_文章片段:_
= = =

是日,天净若洗,实所罕见。
早餐毕,缓踱至诊所,挂瓶输液以慰体。若此者六日矣,日四瓶,若消炎,若疏塞,常人用时四,余常以为慢而调之以二为佳。旁有病友颇健谈,时以家长里短之小曲演之,惟妙惟肖包袱迭起,余忍俊不禁然终不能开怀大笑,若此亦开怀矣。
毕,谓大夫曰:可停,待其吸收可乎?大夫然余。盖因七日休养生息之效也,虽腿困头晕然终未若始甚矣。虑久卧必病欲访友, 乃驱车。
至,友尚闲,煮水香茶以候。余二人且享且聊,甚欢。时一小友至,盖体制之新人也,尚闻吾名,亦有思想,余以经历告知,乃曰:丈夫立世必有非凡之心,亦有功名之念,然此者非等人也,乃人抓之。小友亦然余,余亦欢。

= = =

_数据摘录:_
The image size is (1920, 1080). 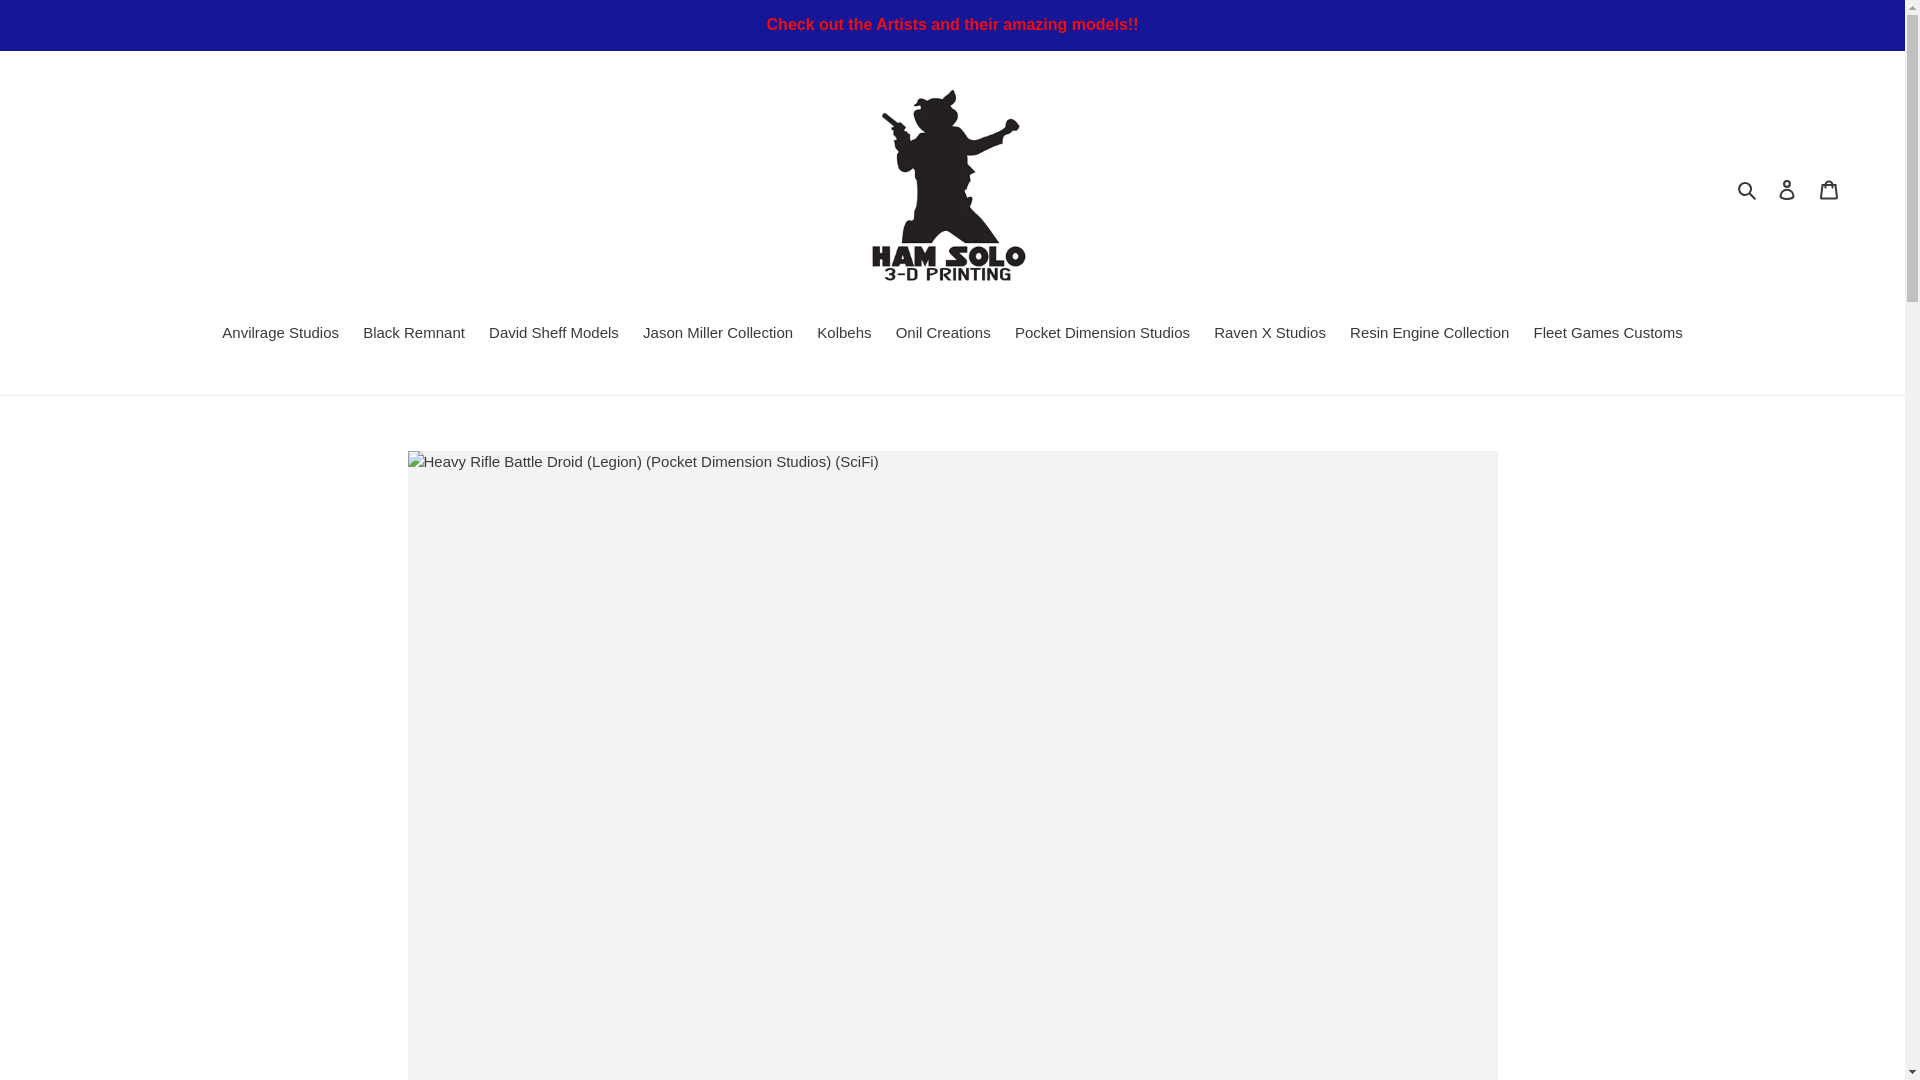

= = =

_小任务 1:_ 请把文章片段里从"早餐毕,缓踱至诊所,挂瓶输液"起、到"虑久卧必病欲访友, 乃驱车。"为止(两头都算)的部分重写一遍,把其中的"大夫"都换成"医生"。
_小任务 2:_ 文章片段里,朋友准备了什么来等作者?

_正确答案 1:_
早餐毕,缓踱至诊所,挂瓶输液以慰体。若此者六日矣,日四瓶,若消炎,若疏塞,常人用时四,余常以为慢而调之以二为佳。旁有病友颇健谈,时以家长里短之小曲演之,惟妙惟肖包袱迭起,余忍俊不禁然终不能开怀大笑,若此亦开怀矣。
毕,谓医生曰:可停,待其吸收可乎?医生然余。盖因七日休养生息之效也,虽腿困头晕然终未若始甚矣。虑久卧必病欲访友, 乃驱车。

_正确答案 2:_ 烧水泡了香茶。